An example of how negative impact on the brain is backed:
https://link.springer.com/article/10.1007/s11469-019-00182-2
From the abstract: > we systematically identified articles meeting the following inclusion criteria: published in English between January 1999–July 2019; human or animal subjects; primary and secondary sources including original research, systematic reviews, meta-analyses, scoping reviews, and narrative reviews. Primary search terms focused on “smartphone,” “mental health,” “substance use,” “neurodevelopment,” and “neurodegeneration”; secondary search terms focused on “social media,” “anxiety,” “cannabis,” and “dementia”.
They basically went fishing for studies that focus on the negative impacts, came back with enough content and packaged it as a meta-study. This sure could show some negative traits potentially associated with screen time. But that's very far from justifying TFA's title, worded as a causation, and not some random association when singling out pathological subjects.

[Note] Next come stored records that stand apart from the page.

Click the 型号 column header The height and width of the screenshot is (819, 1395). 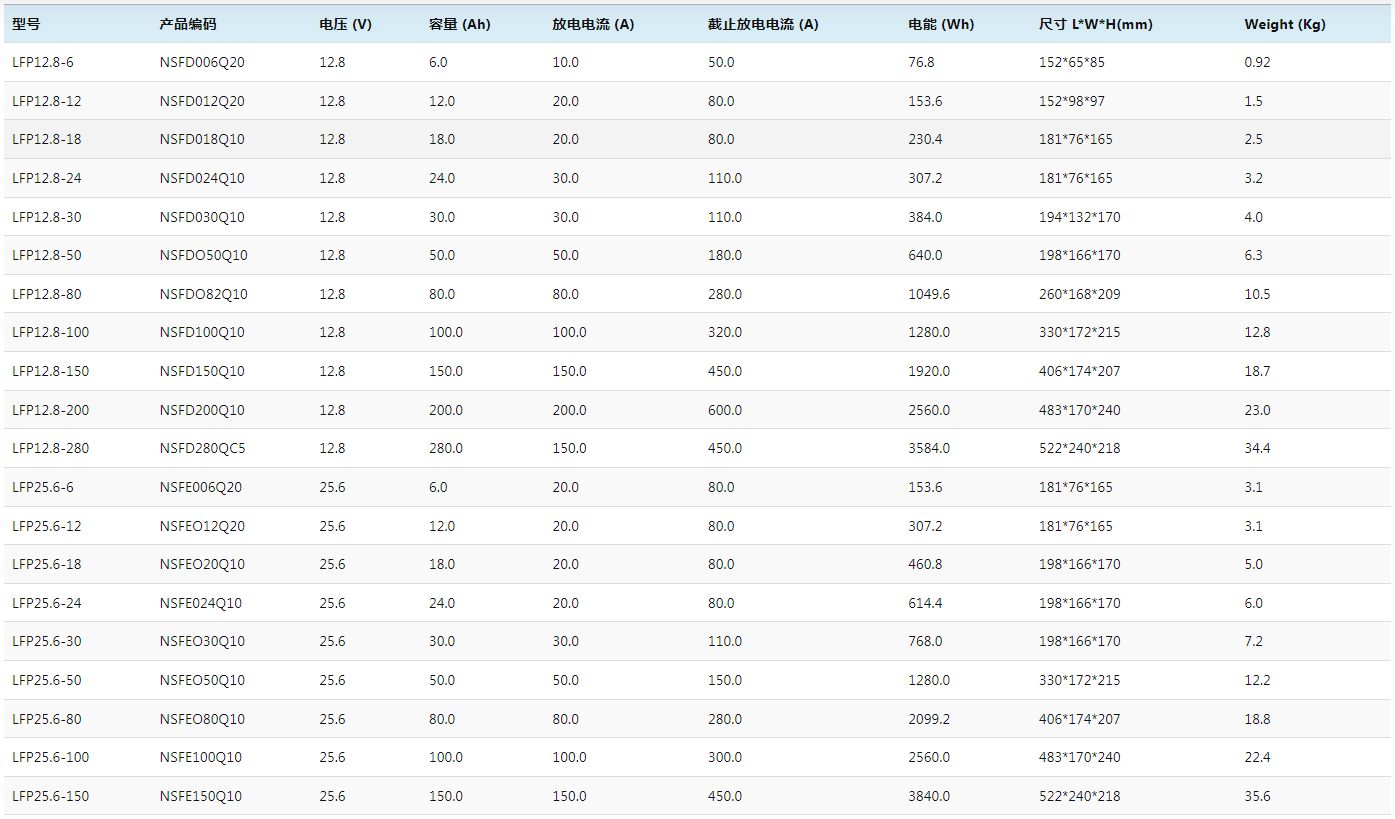(x=27, y=24)
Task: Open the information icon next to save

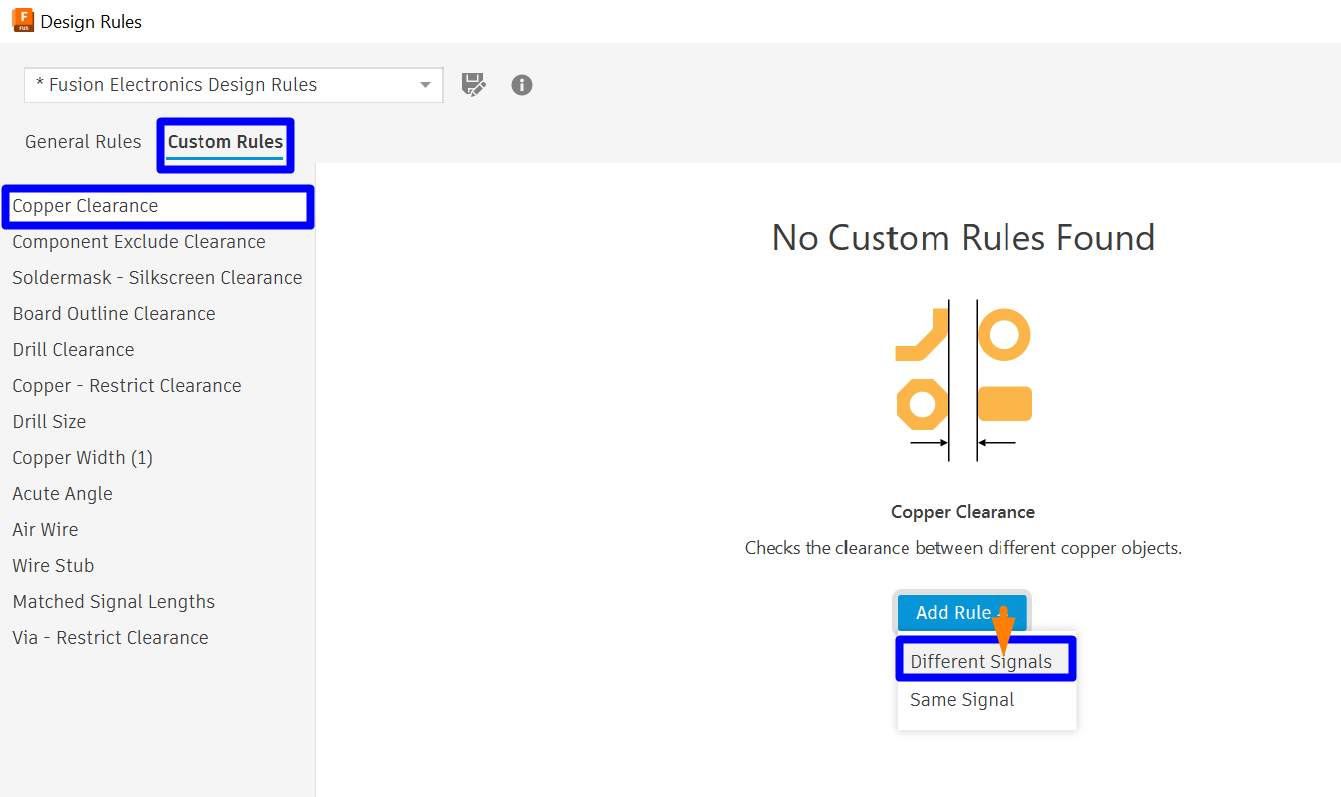Action: pyautogui.click(x=521, y=85)
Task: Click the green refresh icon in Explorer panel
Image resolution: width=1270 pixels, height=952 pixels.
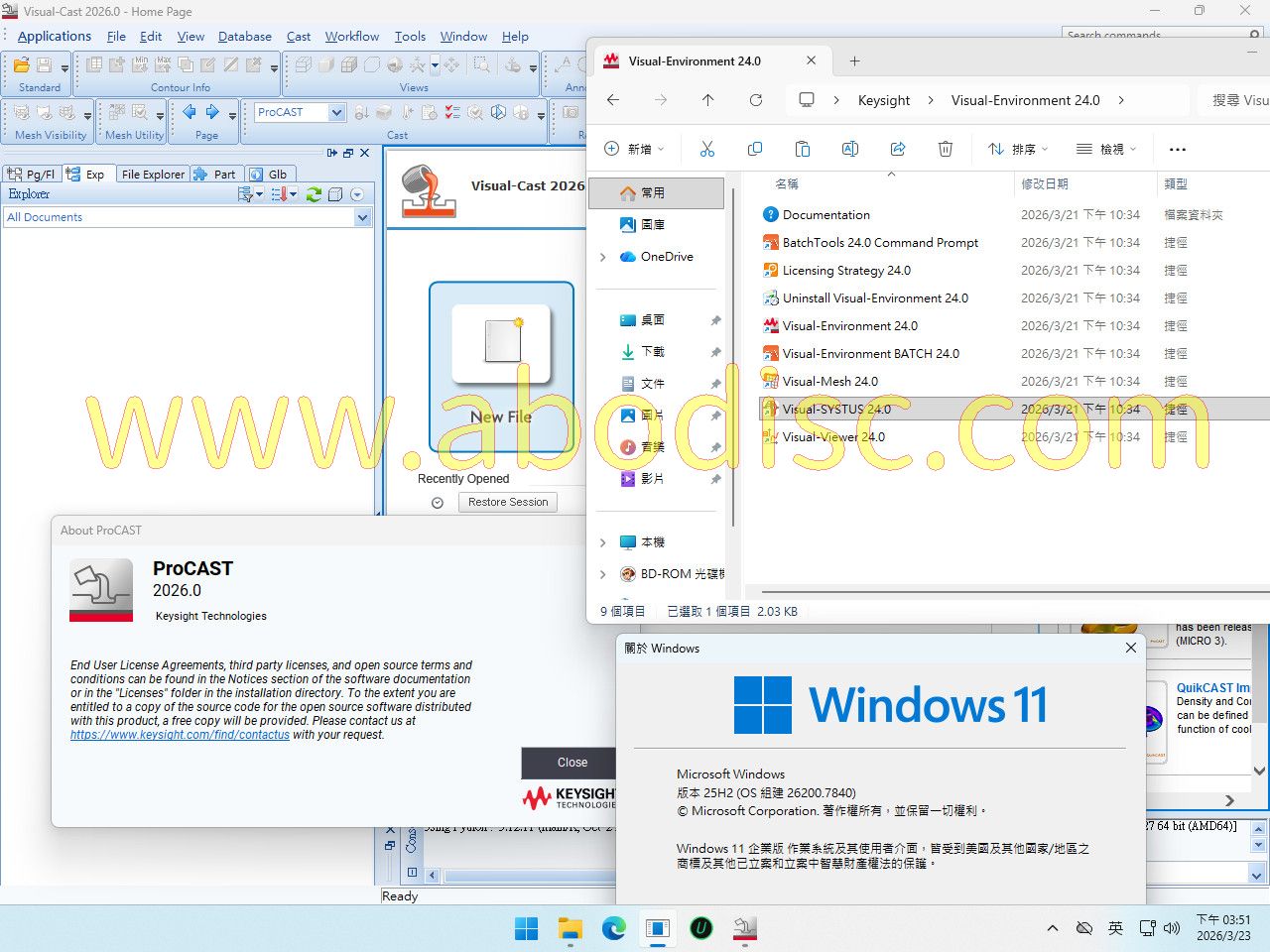Action: pyautogui.click(x=314, y=194)
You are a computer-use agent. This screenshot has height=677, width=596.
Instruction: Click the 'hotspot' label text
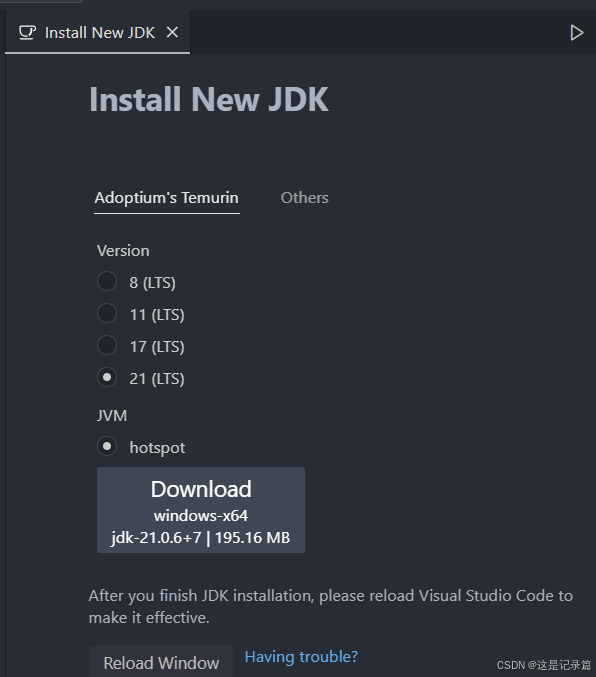[157, 448]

This isn't science journalism, it's closer to influencer health blogging. My impression is that the author doesn't have a background in technical writing and probably wrote this for an audience different from the typical HN crowd.
i wake up, turn off my phones alarm.
then i get up, go wake up my kid, take a shower while he eats breakfast and we're off after that.
This is very normal for a lot of people I know irl (at least those within my generation).
but that 8-10 of work screen? can't be bad! smh
If they mean "phones" say "phones". If they mean "social media" say "social media". Oh but then all the bullshit about stuff being close to one's face wouldn't make "sense" (I wear glasses, I must be constantly terrorising myself.)
It may be a very slight overreaction but my first thought is that everybody in the entire faculty that produced these findings should be re-employed doing something actually useful like grocery deliveries.
Some people are mentally challenged, I give you that. But why is this projected onto everyone else? How about these people get help, instead of trying to convince the wolrd that X is bad?
The same holds for just about anything, like reading books.
I would expect that all these factors play a role in the effects on the brain.
Ok I wonder to what extent the flight / fight response can be unconscious and not noticed
And I get that FoF can be triggered. But from seeing the phone it can't be nearly as much as with seeing a bear coming at you can it?
I'm also curious what kinds of objects do that, and why does the phone do it and not something else?
Like would reading the news trigger that? Playing a game of chess?